Israel melancarkan serangkaian serangan udara di Suriah minggu ini, dengan klaim bahwa tindakan tersebut bertujuan untuk melindungi komunitas Druze, sebuah komunitas berbahasa Arab yang tersebar di Suriah, Lebanon, Israel, dan wilayah Dataran Tinggi Golan yang diduduki secara ilegal oleh Tel Aviv sejak 1967.
Israel membombardir pasukan Suriah di Sweida, sebuah wilayah mayoritas Druze di Suriah, dengan janji untuk melindungi komunitas tersebut di tengah bentrokan antara milisi Druze dan suku Bedouin. Dalam prosesnya, Israel menewaskan lebih dari 30 warga Suriah dan melukai hampir 100 orang, yang memicu kecaman keras dari berbagai pihak.

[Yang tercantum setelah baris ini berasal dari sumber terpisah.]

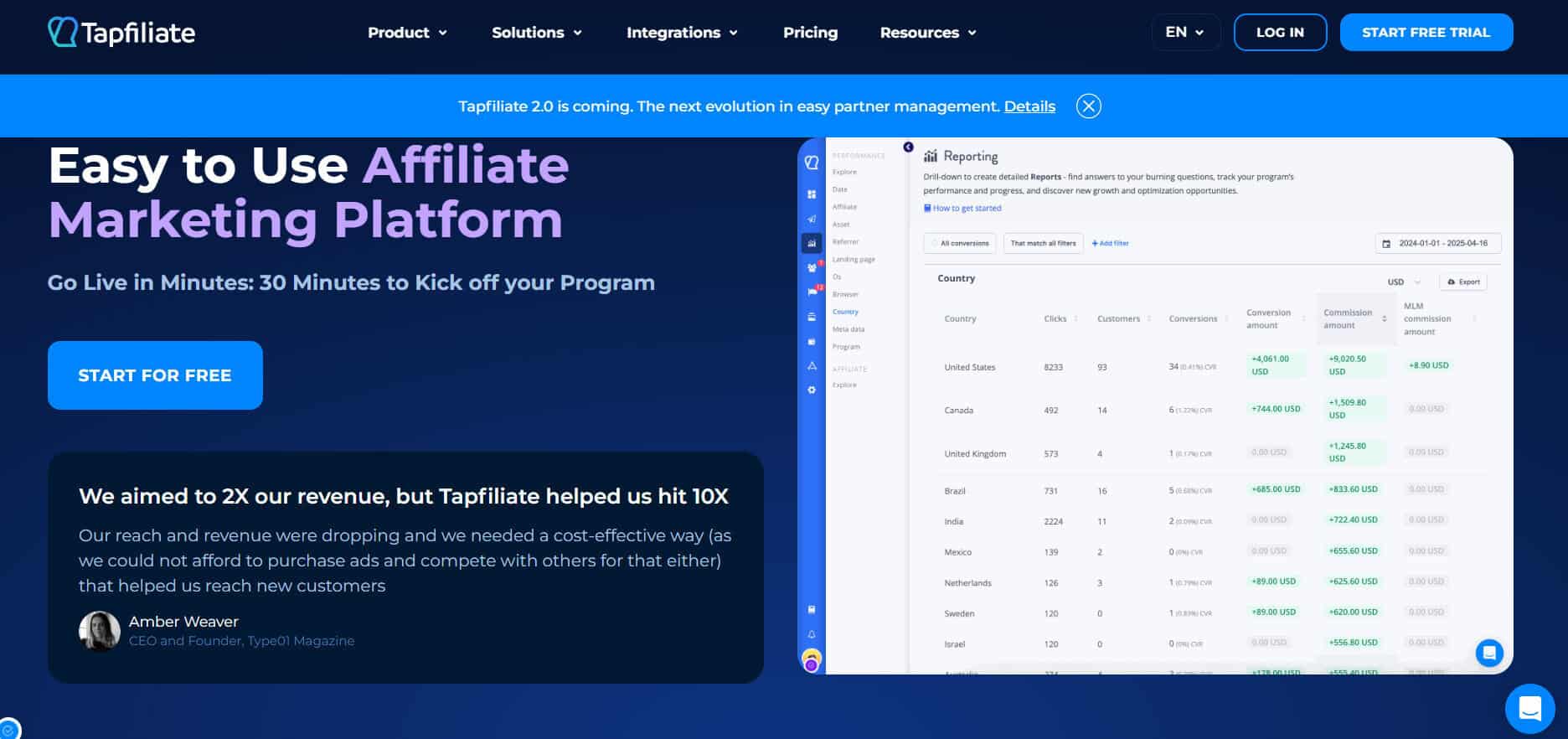
Task: Follow the Details link in the banner
Action: 1029,106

“Gagasan bahwa Israel ingin melindungi Druze, atau benar-benar peduli dengan situasi mereka di Suriah, tidak realistis,” kata Tuba Yildiz, seorang akademisi dan analis politik Timur Tengah, kepada TRT World.
Serangan Israel di wilayah Sweida dan Daraa yang didominasi warga Druze di Suriah merupakan bagian dari upaya Tel Aviv untuk membangun zona penyangga di selatan Suriah, tambahnya.
Serangan ini harus dilihat dalam konteks rencana serupa Israel untuk mendepopulasi wilayah selatan Lebanon, di mana Tel Aviv secara ilegal menduduki lima wilayah, yang diduga untuk menjauhkan kekuatan perlawanan.
“Sebagai komunitas, Druze cenderung mengalami krisis identitas dan kecemasan eksistensial ketika struktur negara yang rapuh muncul,” kata Yildiz.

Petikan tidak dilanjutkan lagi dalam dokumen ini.